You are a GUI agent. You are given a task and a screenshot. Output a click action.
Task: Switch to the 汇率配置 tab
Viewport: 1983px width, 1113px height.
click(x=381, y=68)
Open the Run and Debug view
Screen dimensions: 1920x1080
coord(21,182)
---
Could you print every record above exactly as it appears?

**Exercise solution:**
You are a GUI agent. You are given a task and a screenshot. Output a click action.
Task: Switch to the 汇率配置 tab
Viewport: 1983px width, 1113px height.
click(x=381, y=68)
Open the Run and Debug view
Screen dimensions: 1920x1080
coord(21,182)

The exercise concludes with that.